A comprehensive analysis of GATA-1-regulated miRNAs reveals miR-23a to be a positive modulator of erythropoiesis
- Authors
- Zhu, Y., Wang, D., Wang, F., Li, T., Dong, L., Liu, H., Ma, Y., Jiang, F., Yin, H., Yan, W., Luo, M., Tang, Z., Zhang, G., Wang, Q., Zhang, J., Zhou, J., and Yu, J.
- ID
- ZDB-PUB-130308-25
- Date
- 2013
- Source
- Nucleic acids research 41(7): 4129-43 (Journal)
- Registered Authors
- Wang, Fang, Zhu, Yong
- Keywords
- none
- MeSH Terms
-
- Animals
- Cell Differentiation
- Cells, Cultured
- Erythroid Cells/cytology
- Erythropoiesis/genetics*
- GATA1 Transcription Factor/metabolism*
- Gene Expression Profiling
- Hematopoietic Stem Cells/cytology
- Hematopoietic Stem Cells/metabolism
- Humans
- K562 Cells
- Mice
- MicroRNAs/biosynthesis
- MicroRNAs/metabolism*
- Protein Tyrosine Phosphatase, Non-Receptor Type 11/genetics
- Transcriptional Activation
- Zebrafish/genetics
- PubMed
- 23420868 Full text @ Nucleic Acids Res.
miRNAs play important roles in many biological processes, including erythropoiesis.

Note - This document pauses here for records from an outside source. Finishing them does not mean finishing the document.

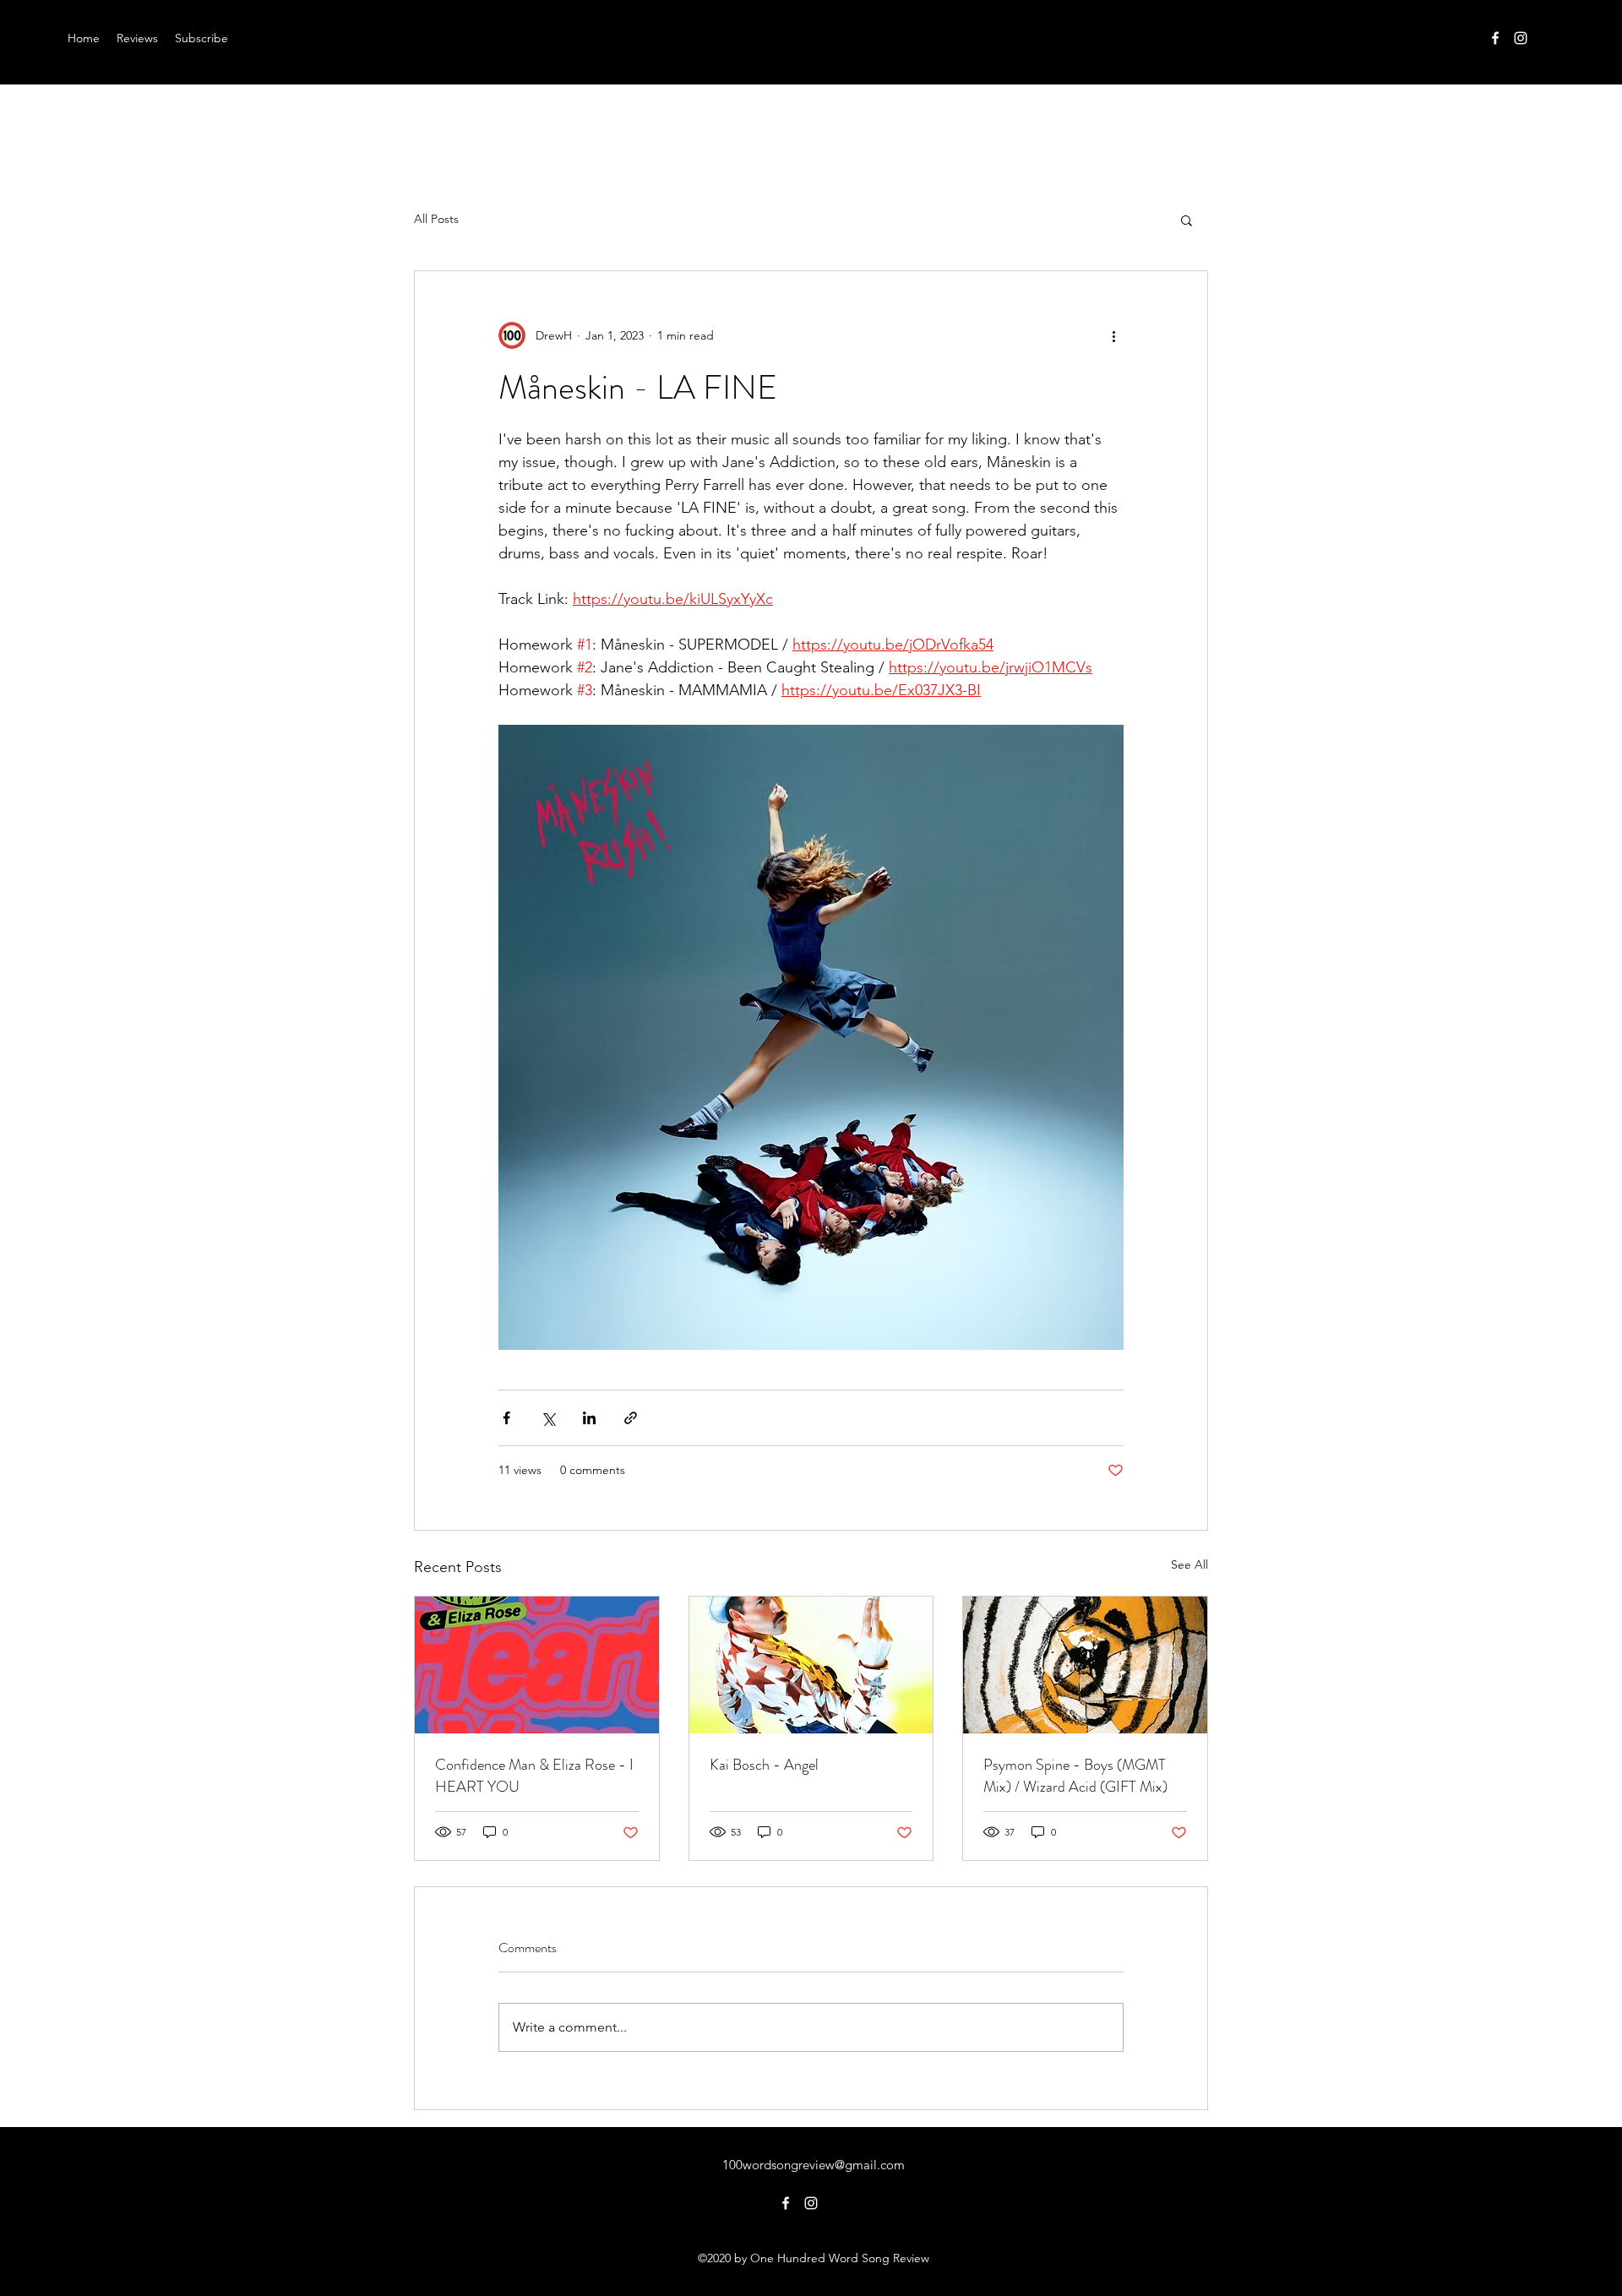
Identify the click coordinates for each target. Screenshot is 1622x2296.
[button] (1186, 219)
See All (1189, 1564)
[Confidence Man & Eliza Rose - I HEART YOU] (537, 1665)
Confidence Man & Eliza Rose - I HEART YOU (534, 1776)
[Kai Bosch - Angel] (811, 1665)
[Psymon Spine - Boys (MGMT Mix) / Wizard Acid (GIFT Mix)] (1085, 1665)
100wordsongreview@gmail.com (813, 2165)
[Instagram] (1520, 38)
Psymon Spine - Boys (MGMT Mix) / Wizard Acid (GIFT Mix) (1075, 1776)
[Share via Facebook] (506, 1418)
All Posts (436, 218)
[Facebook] (1495, 38)
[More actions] (1113, 335)
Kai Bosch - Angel (764, 1765)
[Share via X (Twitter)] (548, 1418)
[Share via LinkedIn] (589, 1418)
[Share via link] (631, 1418)
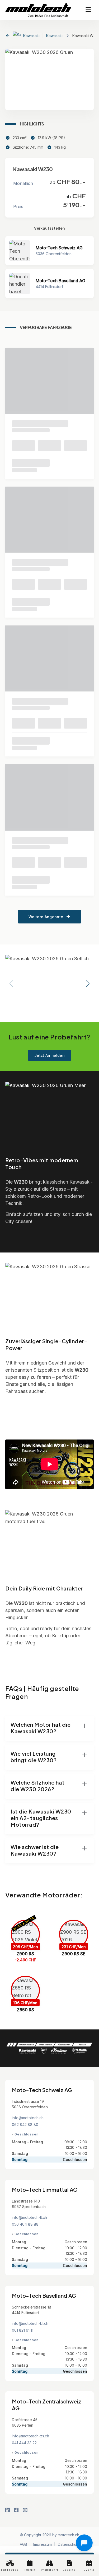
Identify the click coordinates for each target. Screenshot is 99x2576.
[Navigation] (88, 10)
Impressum (42, 2544)
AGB (23, 2544)
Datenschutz (68, 2544)
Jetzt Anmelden (49, 1055)
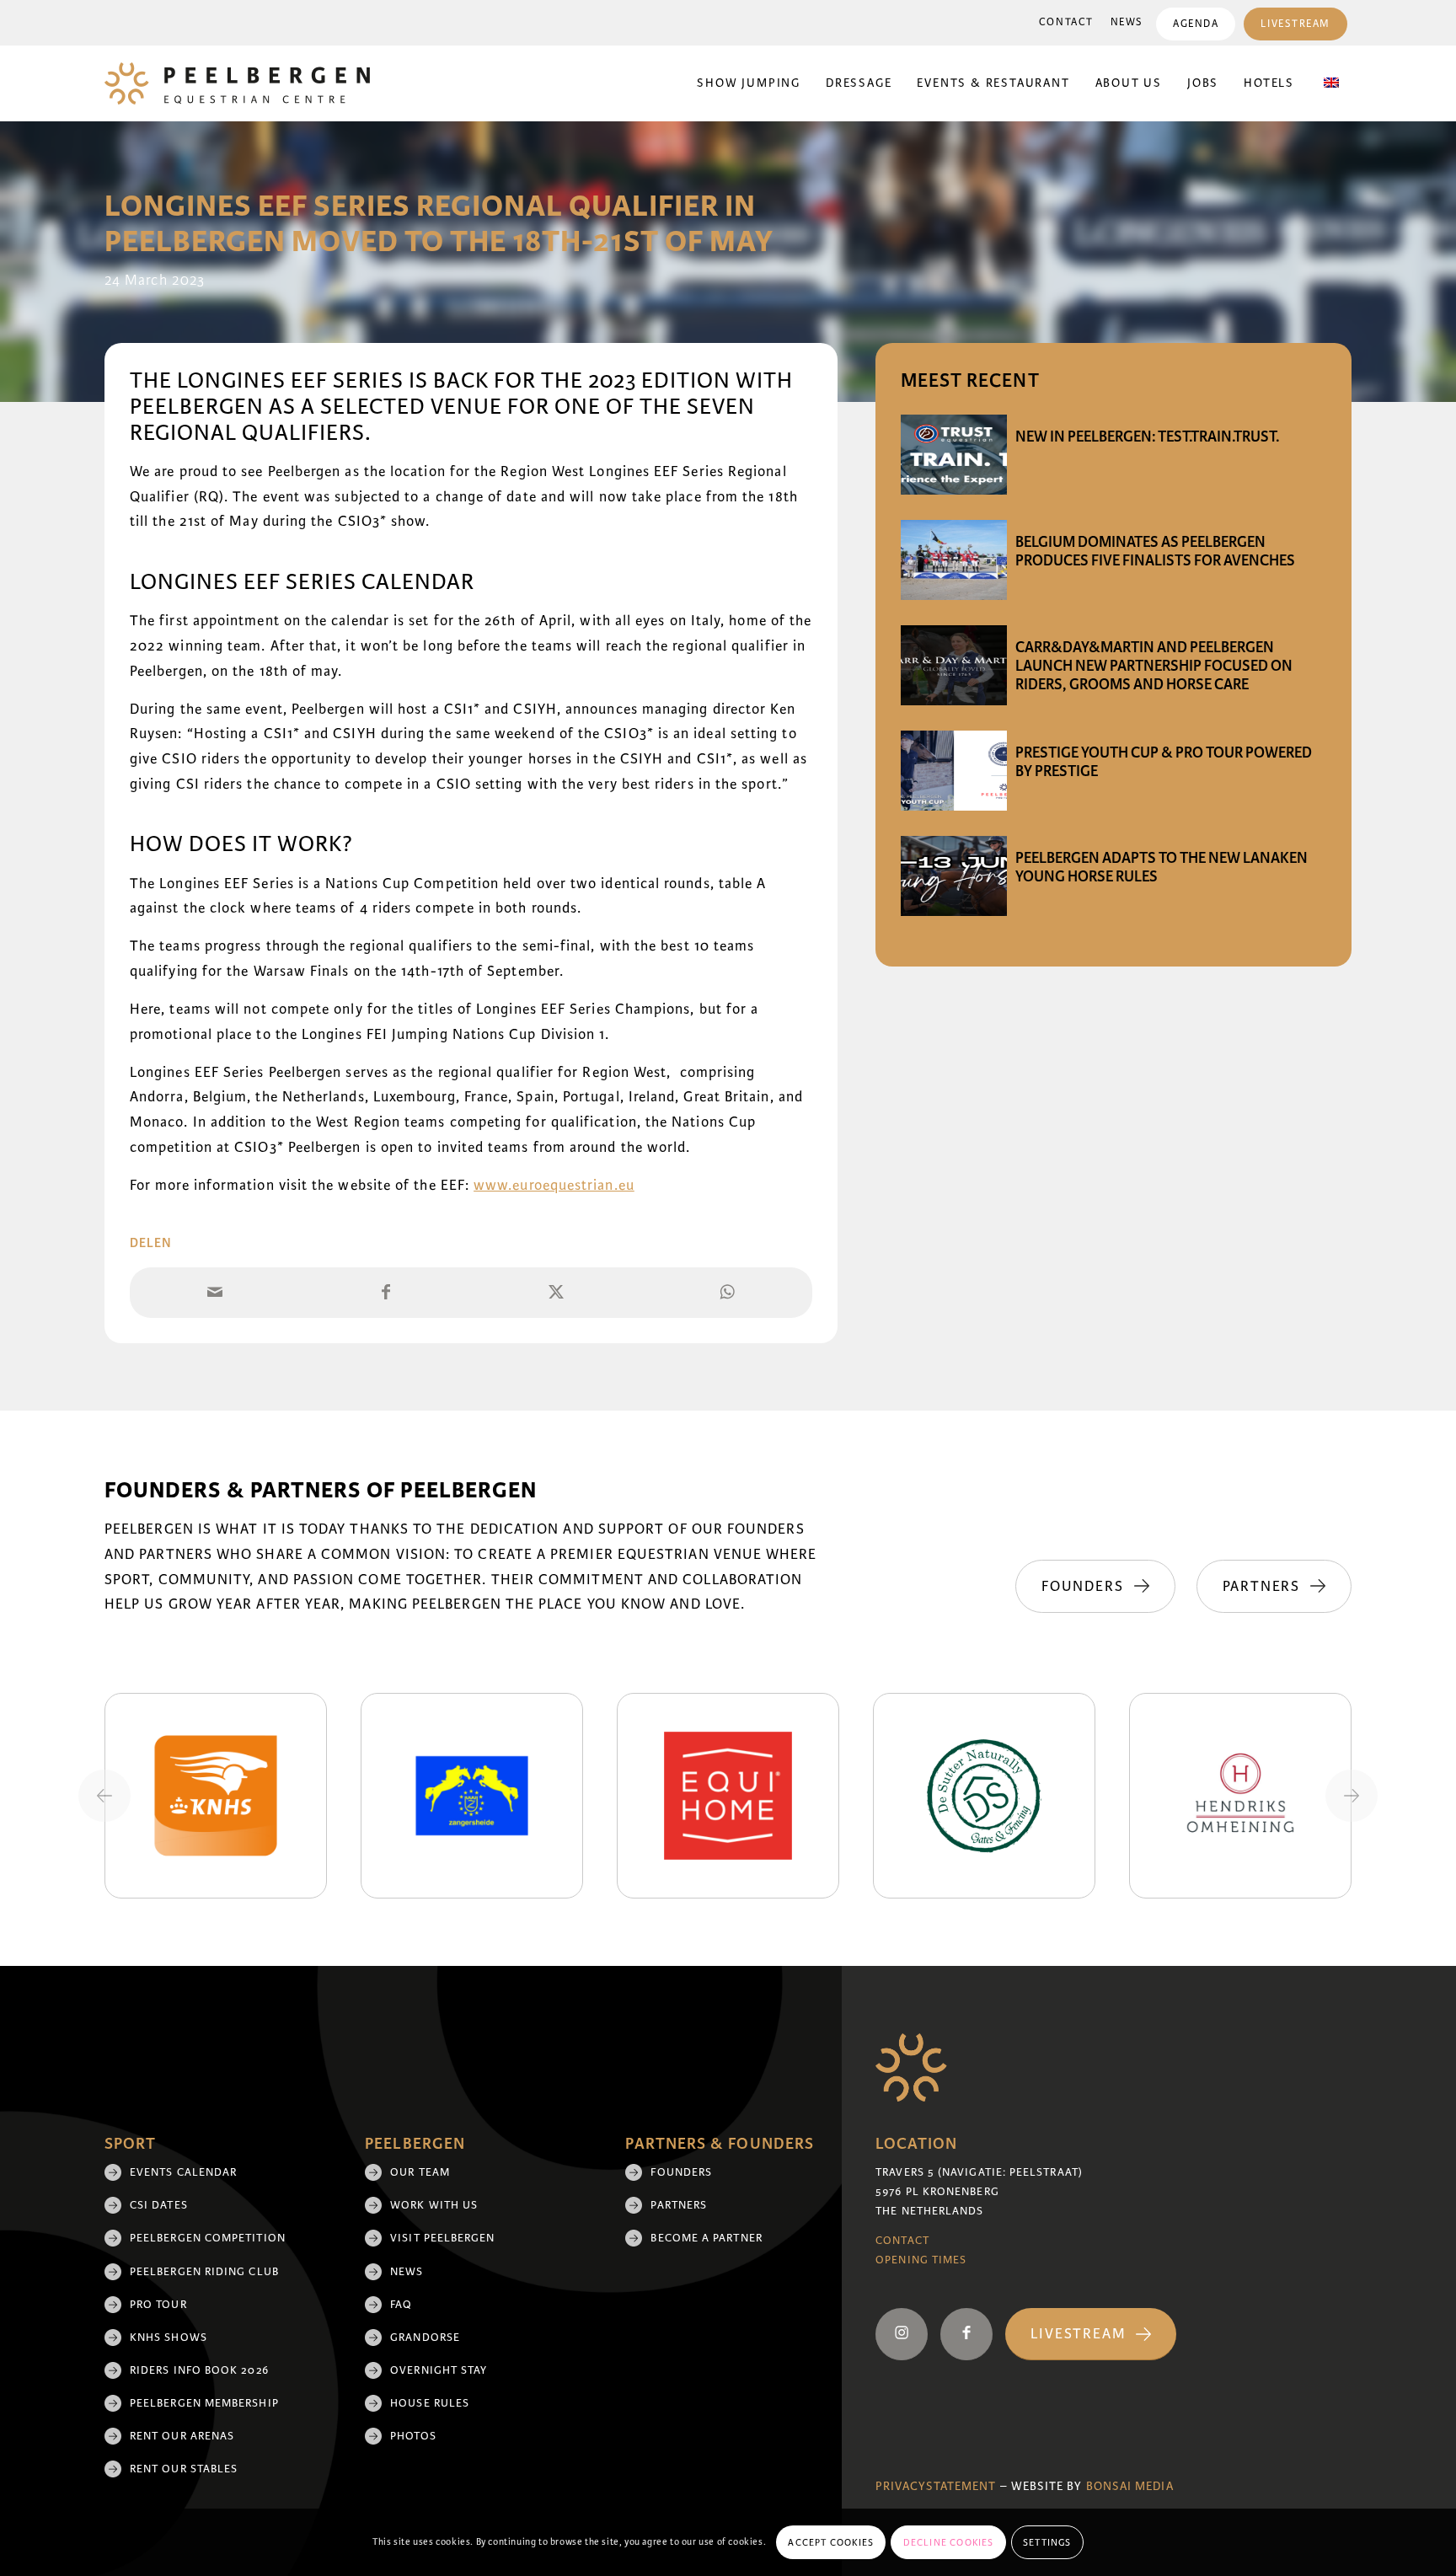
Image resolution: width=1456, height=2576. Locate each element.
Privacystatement (935, 2486)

Although several miRNAs regulate erythroid differentiation, how the key erythroid regulator, GATA-1, directly orchestrates differentiation through miRNA pathways remains unclear. In this study, we identified miR-23a as a key regulator of erythropoiesis, which was upregulated both during erythroid differentiation and in GATA-1 gain-of-function experiments, as determined by miRNA expression profile analysis. In primary human CD34+ hematopoietic progenitor cells, miR-23a increased in a GATA-1-dependent manner during erythroid differentiation. Gain- or loss-of-function analysis of miR-23a in mice or zebrafish demonstrated that it was essential for normal morphology in terminally differentiated erythroid cells. Furthermore, a protein tyrosine phosphatase, SHP2, was identified as a downstream target of miR-23a that mediated its regulation of erythropoiesis. Taken together, our data identify a key GATA-1–miRNA axis in erythroid differentiation.